What Should Come First in ADU Planning?
Financing
You don’t need to have your loan locked in yet, but you do need to know your rough budget ceiling and what financing options you qualify for.
Your budget determines everything: size, layout, finishes, even timeline. If you’re hoping to build a rental ADU and want the rent to cover the loan payment, your cost targets may shift. If you’re using cash or a HELOC, flexibility may be higher… but so are expectations.
Not sure what financing makes sense for your project? Check out our guide to ADU financing options—including how to think through return on investment and monthly cash flow.
Feasibility
This is where most homeowners get caught off guard, because there is so much to consider to get to a clear answer. But it’s where we start every SnapADU project. Before we touch design, we’ll help you understand:
✔ What your city’s ADU rules allow on your lot (setbacks, height, FAR, etc.)
✔ Any restrictions due to slope, fire access, or existing easements
✔ What that will realistically cost—including sitework, trenching, sewer tie-ins, solar, and more (read about hidden costs most homeowners don’t expect)
✔ How different locations & layouts affect sitework & building construction cost, code requirements and usability
✔ Whether a pre-approved plan might streamline your path
✔ What makes sense based on rental goals, aging family needs, or long-term property plans
You can read about the entire feasibility process and what goes into it.
Why Even Professionals Skip This Step
It’s not just homeowners who skip feasibility and budgeting up front.
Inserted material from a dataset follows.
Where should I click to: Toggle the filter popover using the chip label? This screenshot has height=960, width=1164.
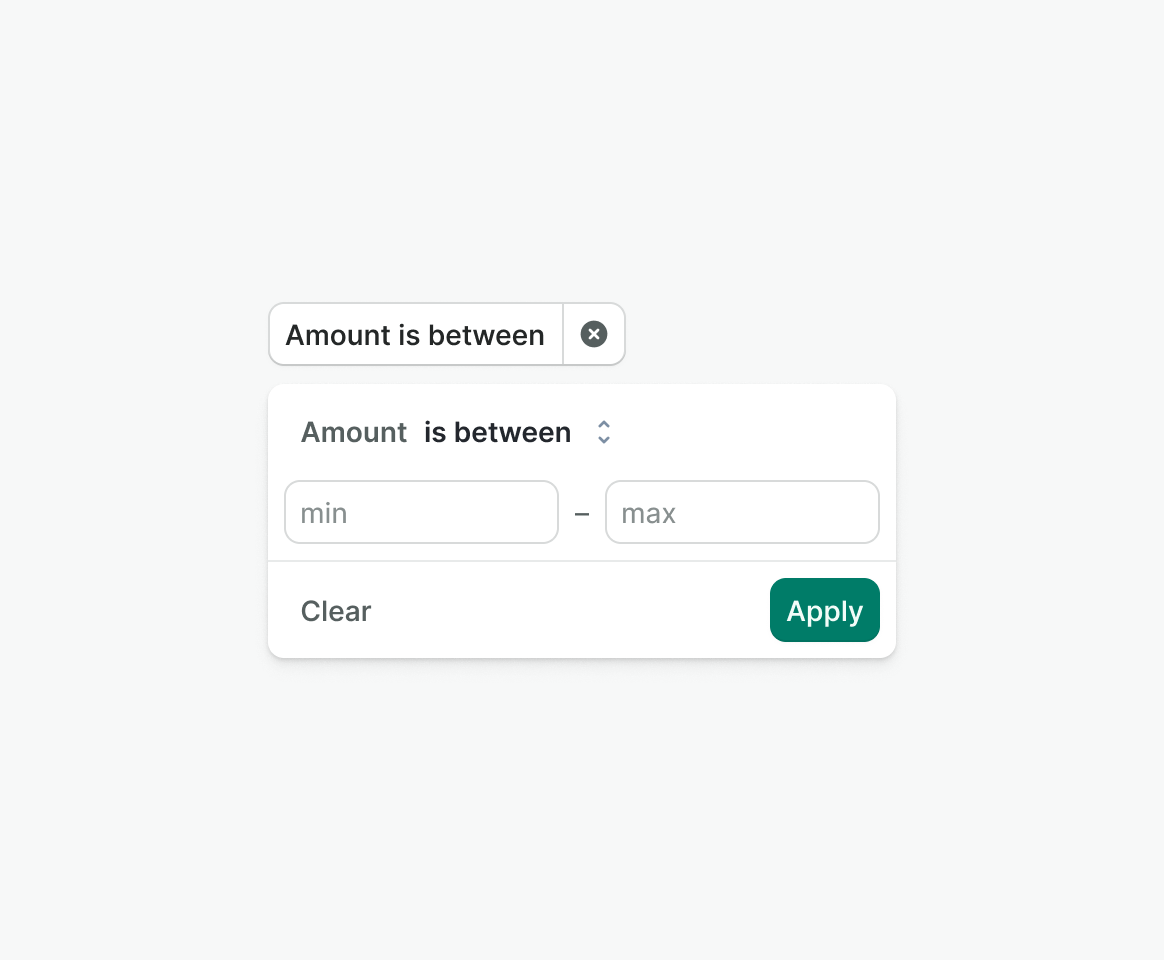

Even architects, drafters, and general contractors often jump straight into design—sometimes out of habit, and sometimes out of ignorance.
Many professionals simply aren’t familiar with the complexities of ADU-specific regulations, utility planning, or how small design or location changes can trigger big costs. Others may assume the client is already working with someone else to figure that out—or they avoid the full picture because they’re afraid that revealing the true cost will scare people off.
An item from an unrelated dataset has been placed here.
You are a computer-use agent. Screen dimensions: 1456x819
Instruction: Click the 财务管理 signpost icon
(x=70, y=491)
We’ve taken over countless projects that started with a set of plans but stalled in permitting or blew up in cost mid-way. That’s why it’s essential to choose an ADU partner who understands the full process, not just someone who can draw something that “looks good” or offers too-good-to-be-true prices.
What Happens When You Start With the Whole Picture
When you begin with both budget and feasibility in mind—not just a vision board—you’re able to:
- Avoid wasted design work on ideas that won’t get approved
- Understand the all-in cost before you’re financially committed
- Reduce change orders and delays once construction begins
- Set realistic expectations for rental income, timelines, and long-term use
Starting with the full context isn’t just smart—it’s empowering. Instead of building based on assumptions or aesthetics, you’re building based on what actually works.
At SnapADU, we won’t let you fall in love with a design that doesn’t make sense. We start with the numbers, the code, and the constraints—so you only spend time designing what can actually get built.
Once you know what’s truly possible on your lot—and what aligns with your goals—we’ll help you design a space that works beautifully, functions well, and builds affordably.
And yes—you’re still welcome to scroll our ADU floor plans. Just do it after you know what you can actually build.